Free, as a hundred years ago to-day,

They climb the slopes of rocky Blomidon.

These lonely poplars, reared by sons of toil,

Look out like exiles o’er a foreign sea,

Their haggard fronts grown gray on alien soil,

Far from the province of fair Lombardy.

Long-vanished forms come thronging up the strand;

I close my eyes to see the vision pass,

As one shuts out the daylight with his hand,

To view the pictures in a magic glass.

This is the little village famed of yore,

With meadows rich in flocks and plenteous grain,

Whose peasants knelt beside each vine-clad door,

As the sweet Angelus rose o’er the plain.
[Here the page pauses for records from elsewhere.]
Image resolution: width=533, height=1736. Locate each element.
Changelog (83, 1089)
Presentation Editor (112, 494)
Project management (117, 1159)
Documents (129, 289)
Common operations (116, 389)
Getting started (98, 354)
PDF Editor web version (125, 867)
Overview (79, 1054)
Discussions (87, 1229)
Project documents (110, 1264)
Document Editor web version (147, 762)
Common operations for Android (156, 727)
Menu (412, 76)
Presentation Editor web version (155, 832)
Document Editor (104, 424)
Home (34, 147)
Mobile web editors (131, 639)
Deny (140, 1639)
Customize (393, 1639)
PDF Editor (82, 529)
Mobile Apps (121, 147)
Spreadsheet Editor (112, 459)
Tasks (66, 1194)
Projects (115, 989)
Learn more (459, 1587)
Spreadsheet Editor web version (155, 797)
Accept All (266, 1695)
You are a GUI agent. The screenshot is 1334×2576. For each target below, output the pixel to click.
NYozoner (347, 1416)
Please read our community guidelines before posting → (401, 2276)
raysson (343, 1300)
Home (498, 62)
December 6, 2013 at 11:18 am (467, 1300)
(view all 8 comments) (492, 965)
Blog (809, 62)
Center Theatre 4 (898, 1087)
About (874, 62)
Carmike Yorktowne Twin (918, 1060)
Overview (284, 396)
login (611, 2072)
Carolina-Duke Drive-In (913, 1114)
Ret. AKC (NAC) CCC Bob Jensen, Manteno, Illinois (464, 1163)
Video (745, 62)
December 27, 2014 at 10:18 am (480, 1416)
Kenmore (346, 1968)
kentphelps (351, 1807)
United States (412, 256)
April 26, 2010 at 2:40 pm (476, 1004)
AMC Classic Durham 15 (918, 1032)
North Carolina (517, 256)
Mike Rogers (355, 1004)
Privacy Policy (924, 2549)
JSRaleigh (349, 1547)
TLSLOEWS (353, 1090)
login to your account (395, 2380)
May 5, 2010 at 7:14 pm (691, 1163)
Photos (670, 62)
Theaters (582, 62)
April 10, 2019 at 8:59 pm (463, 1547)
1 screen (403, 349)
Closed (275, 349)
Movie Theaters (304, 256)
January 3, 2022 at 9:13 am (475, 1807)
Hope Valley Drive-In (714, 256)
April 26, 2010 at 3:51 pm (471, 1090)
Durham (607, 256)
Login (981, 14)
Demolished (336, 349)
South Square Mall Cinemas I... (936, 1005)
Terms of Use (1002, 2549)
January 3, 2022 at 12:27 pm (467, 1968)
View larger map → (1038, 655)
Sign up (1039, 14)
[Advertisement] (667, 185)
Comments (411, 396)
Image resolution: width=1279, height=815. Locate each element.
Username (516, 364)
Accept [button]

High-hearted, brave, of gentle Norman blood,

Their thrifty life a prospering fame did bring;

They held the reins o’er peaceful field and flood,

Lords of their lands, and rivals of a king.

By kingly rule, an exile’s lot they bore,

The poet’s song reclaims their scattered fold;

Blown in melodious notes to every shore,

The story of their mournful fate is told.

And to their annals linked while time shall last,

Two lovers from a shadowy realm are seen,

A fair, immortal picture of the past,

The forms of Gabriel and Evangeline.

And hither shall that sweet remembrance bring

Full many a pilgrim as the years roll on,

While the lone bittern pauses on the wing,

Above the crest of rocky Blomidon.

Still over wave and meadow smiles the day,

The twilight deepens, and the time is brief,

I bid farewell to beautiful Grand Pré,

While yet on summer’s heart bloom flower and leaf.